Problem details = Beginning with the line that contains "Screen dimensions: 588x388", reproduce every line through the end of the records below exactly, and leave the pictures out.

Stored data entries =
──────────

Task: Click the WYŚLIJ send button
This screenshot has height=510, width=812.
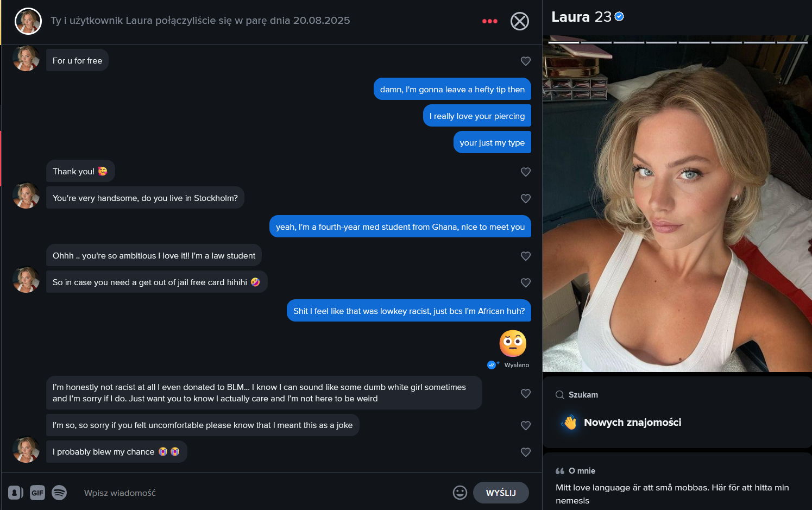Action: coord(501,493)
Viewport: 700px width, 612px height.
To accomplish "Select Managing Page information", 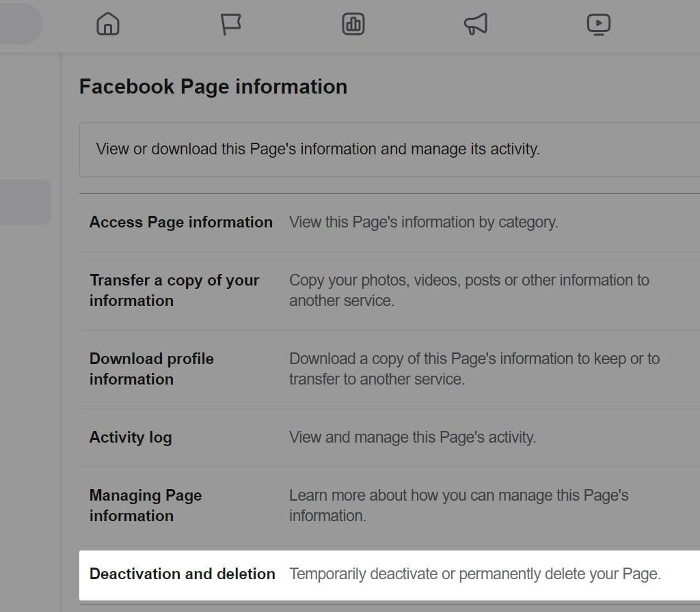I will (x=145, y=505).
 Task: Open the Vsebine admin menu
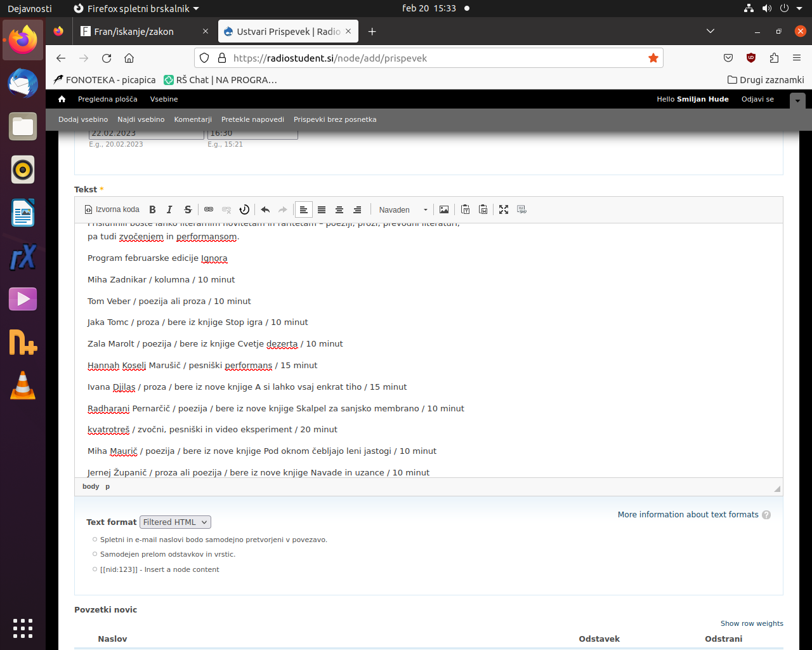click(164, 99)
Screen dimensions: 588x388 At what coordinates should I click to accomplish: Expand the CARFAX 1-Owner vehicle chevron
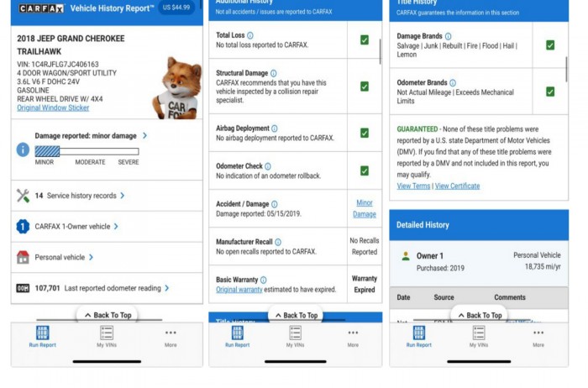click(x=116, y=226)
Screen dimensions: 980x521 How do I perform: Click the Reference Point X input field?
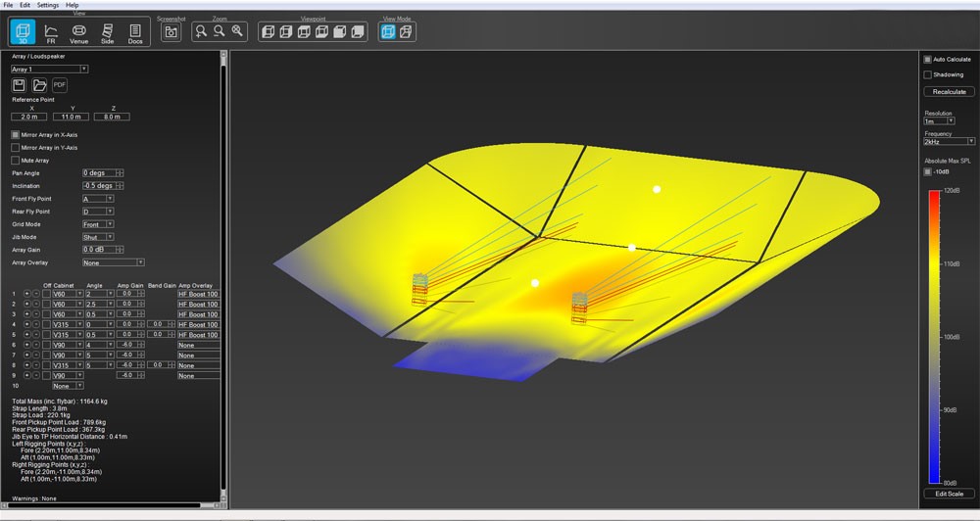(28, 117)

──────────

Finished task =
Screen dimensions: 588x388 At what coordinates should I click to accomplish: Expand the CARFAX 1-Owner vehicle chevron
click(x=116, y=226)
Screen dimensions: 980x521 How do I perform: Click the Reference Point X input field?
(28, 117)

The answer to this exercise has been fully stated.